Durante estas semanas se está celebrando en el Auditorio y otros centros culturales un festejo que se ha dado en llamar Argentina en Madrid, con los patrocinios habituales de estos casos. Conciertos, teatro, exposiciones y mesas redondas aquí, en lo nuestro. Lo que pasa es que suena raro, después de década y pico de argentinos por estos pagos, que ellos se presenten como venidos del Alto Volta y que nosotros les recibamos como si vinieran del Alto Volta, A lo peor es que unos y otros hemos estado en el Alto Volta durante la última década y pico, pero en momentos diferentes. Si ésa es la capacidad que tiene esta tierra para absorber y sincretizar lo extraño o si ésa es la capacidad que tienen los argentinos para darse a conocer, estamos apañados. Lo más probable es que sean ambas cosas, pero el beneficio sigue siendo el mismo. Después de tanta convivencia, tanto psicoanálisis y tanto chiste, resulta que, no sólo no nos entendemos, sino que ni siquiera nos hemos visto.Pero como los argentinos no son mediorientales, ni tienen costumbres birmanas, sino que hablan una lengua que se parece mucho a la nuestra, hay además el sentimiento compartido de una traición. No es igual no congeniar con un chino, que con alguien con el que se nos supone un lazo de sangre o de algo. El primer caso lo explica la antropología, pero el segundo sólo puede explicarlo el corazón. Lo malo es que el corazón aspira a la totalidad y se expresa únicamente por extremos. Muchos argentinos se sienten traicionados porque nunca sintieron en los indigenas el menor indicio de curiosidad por su historia, sus razones o sus afanes. En el fondo de esta traición se sospecha también el sentimiento de que los españoles no han acudido a una deuda histórica: la que tiene que ver con el exilio de la guerra civil. Ellos nos recibieron con los brazos abiertos y nosotros les devolvimos gestos de indiferencia. Quizá no valga la pena discutir en esos términos una situación que ya ha decidido el tiempo. De todas formas, de lo que se trata aquí no es de la verdad o de la razón, en un sentido económico, sino de los sentimientos, que son los que juegan esta baza.

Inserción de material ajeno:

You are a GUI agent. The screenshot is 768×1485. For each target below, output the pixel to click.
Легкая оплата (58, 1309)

Los indígenas, por su lado, han sentido la traición en otra parte. En una parte tan vaga como la del contrario, todo hay que decirlo. Muchos han detectado siempre una zona de reserva en sus interlocutores argentinos, que hubiera sido admisible en alguien que fuera realmente extraño, pero que resultaba sospechosa en quien se nos acercaba como un igual. Después venían las razones. Un cierto desprecio al patrimonio intelectual castellano-manchego, escasa identificación con la fiebre europeísta que nos asola, un afrancesamiento empalagoso a costa de nuestro universal Unamuno y otros universales, aparte de largar del subconsciente como si fueran compañeros de cama.

La cuestión es que del oponente se aceptaba todo, excepto que era, rigurosa y finalmente, un extraño.

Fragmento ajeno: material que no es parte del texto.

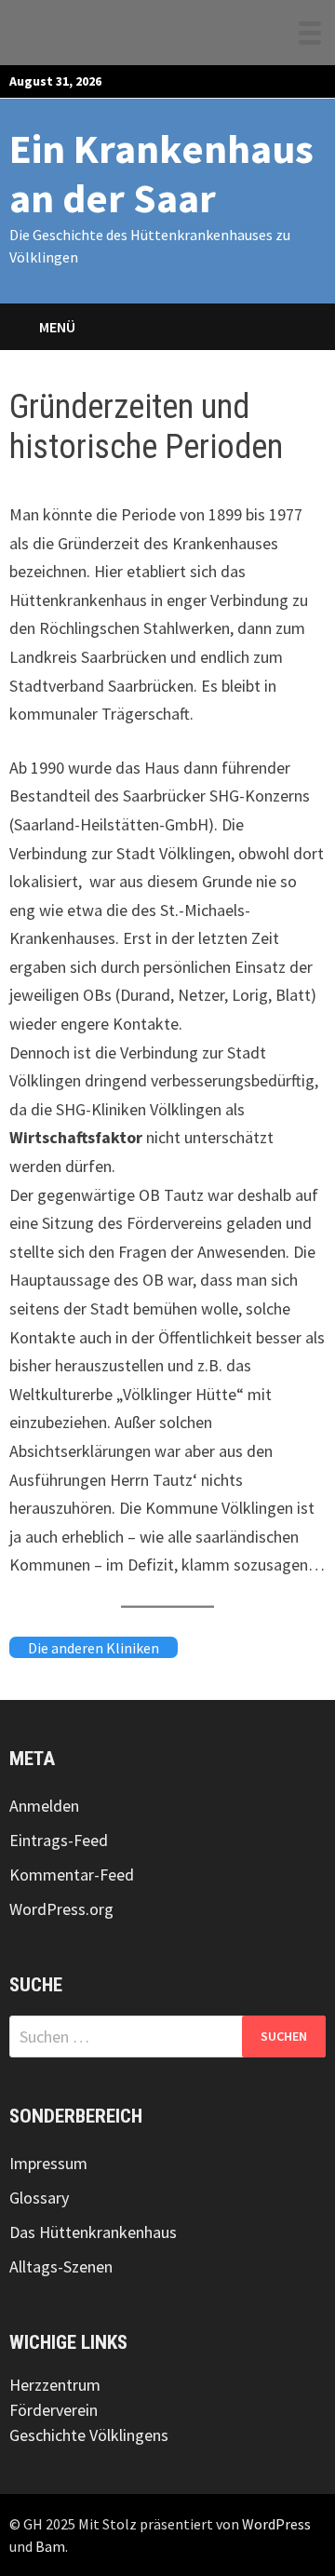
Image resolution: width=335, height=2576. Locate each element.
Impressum (48, 2163)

Me parece que si las cosas hubieran empezado por ahí todo hubiera sido distinto. Entre el malentendido y la traición hay sólo un paso cuando se trata de la parentela. El malentendido consistió en pensar que, porque eran parientes, podíamos entendernos todos a la primera. Todos los que han pasado por los característicos congresos de hispanoparlantes y todos los que han amarrado a la otra orilla del océano, dan cuenta de que un argentino -y en general cualquier latinoamericano- sólo se asemeja a un español en el blanco de los ojos. Ni siquiera la lengua, por mucho que se hable de la lengua como gran catalizador del pesado quinto centenario que nos sobreviene, es la misma. Una lengua no es su vocabulario sino su campo semántico, su mundo de referencias. Y ahí existe más distancia que la del océano.

Sería conveniente, para evitar que 1992 sea algo más que un desfile de trajes y bailes regionales, cosa que no va a resultar sencilla, deshacer el malentendido que puede dar al traste con toda relación posible. Partir, como se está haciendo, de una identidad transhispánica que presumiblemente viene del tiempo de las carabelas, es casi una perversión. Los problemas de los argentinos en España debieran servir para tocar la señal de alarma ante un proyecto, el del 92, que se ha concebido sin contar con los hechos y que ha sido estimulado, así parece, por la nostalgia de una gloria antigua.

No entenderse no es malo. Lo malo es no saberlo.